作成日: 2026-03-06筆者: 守(まもる)

「防犯カメラを買いたいけど、ワイヤレスと有線どっちがいいの?」——これは防犯カメラ導入でもっとも多い疑問のひとつです。

警察庁の「令和5年の犯罪情勢」によると、住宅侵入窃盗の認知件数は約1万7,000件にのぼり、防犯カメラへの関心は年々高まっています。しかしワイヤレスと有線では安定性・費用・セキュリティに大きな違いがあり、用途に合わない方式を選ぶと「映像が途切れる」「工事費が想定以上」といった失敗につながります。本記事では防犯設備士の視点から、ワイヤレスと有線を10項目で比較し、家庭・店舗・屋外それぞれに最適な方式を解説します。

この記事でわかること

  • ワイヤレス防犯カメラの仕組み・メリット・デメリット
  • 有線防犯カメラ(PoE/同軸)の仕組み・メリット・デメリット
  • 10項目の比較表でひと目でわかる違い
  • 家庭・店舗・倉庫など用途別のおすすめ方式
  • Wi-Fiトラブルを防ぐ具体的な対策方法

【結論】防犯設備士が教える用途別おすすめ早見表

まず結論から示します。
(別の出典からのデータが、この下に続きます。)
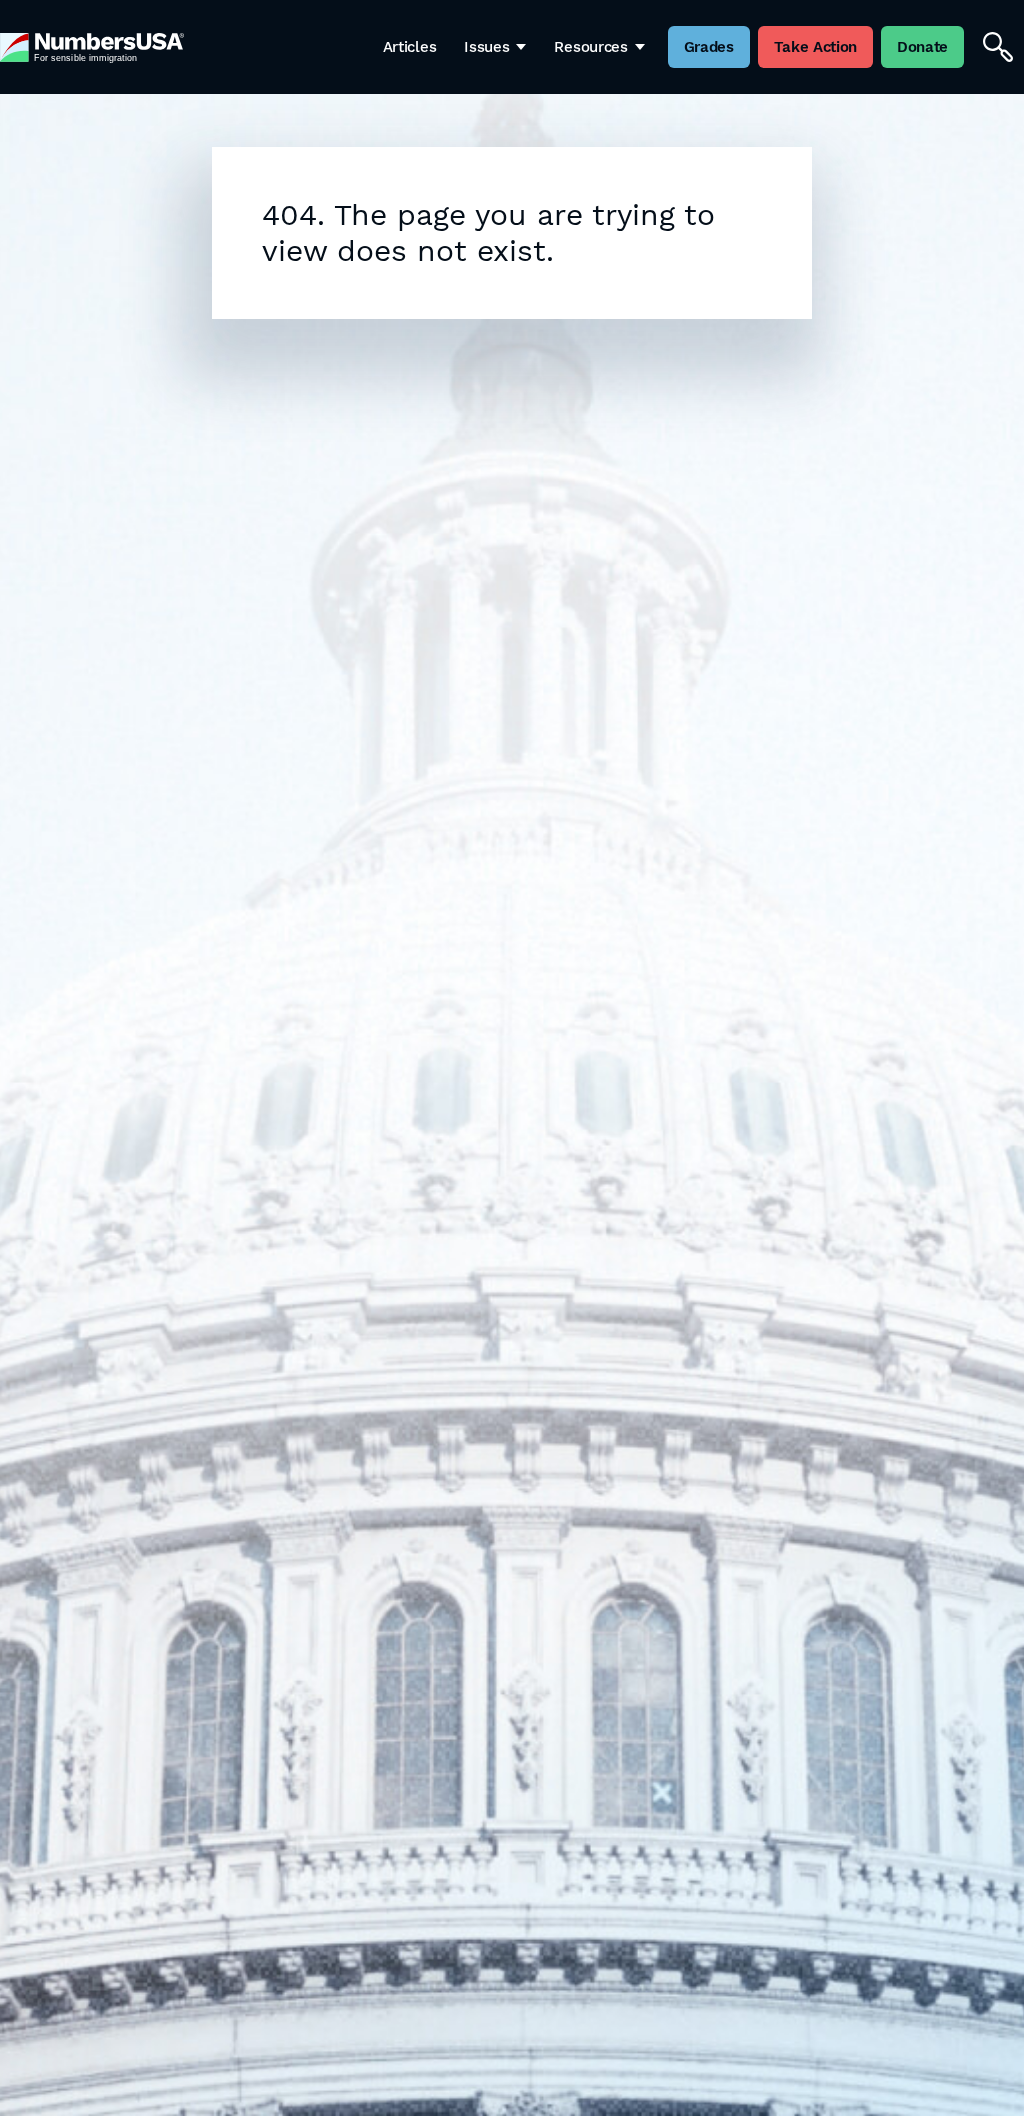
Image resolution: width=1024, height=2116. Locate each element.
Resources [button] (590, 47)
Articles (410, 47)
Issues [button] (486, 47)
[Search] (998, 47)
下の表で自分の用途に合った方式を確認してください。

用途おすすめ方式理由
一戸建て・ガレージ(1〜4台)ワイヤレス配線工事不要で手軽に導入できる
マンション専有部ワイヤレス原状回復が容易で退去時も安心
店舗・事務所(4〜8台)有線PoE安定した映像品質と長期運用に適する
倉庫・工場(8台以上)有線PoE多台数を安定管理でき拡張性が高い
既存アナログカメラの更新有線同軸(DVR)既存の同軸ケーブルをそのまま再利用できる
畑・駐車場(電源なし)ソーラー+4G電源もWi-Fiも不要で設置場所を選ばない

家庭の手軽な見守りにはワイヤレス、店舗や倉庫の本格監視には有線PoEが基本です。以下でそれぞれの仕組みとメリット・デメリットを詳しく解説します。

ワイヤレス防犯カメラの仕組みと3つのメリット

ワイヤレス防犯カメラは、映像データをWi-FiやLTE(モバイル回線)で伝送するタイプです。「無線カメラ」「Wi-Fiカメラ」とも呼ばれます。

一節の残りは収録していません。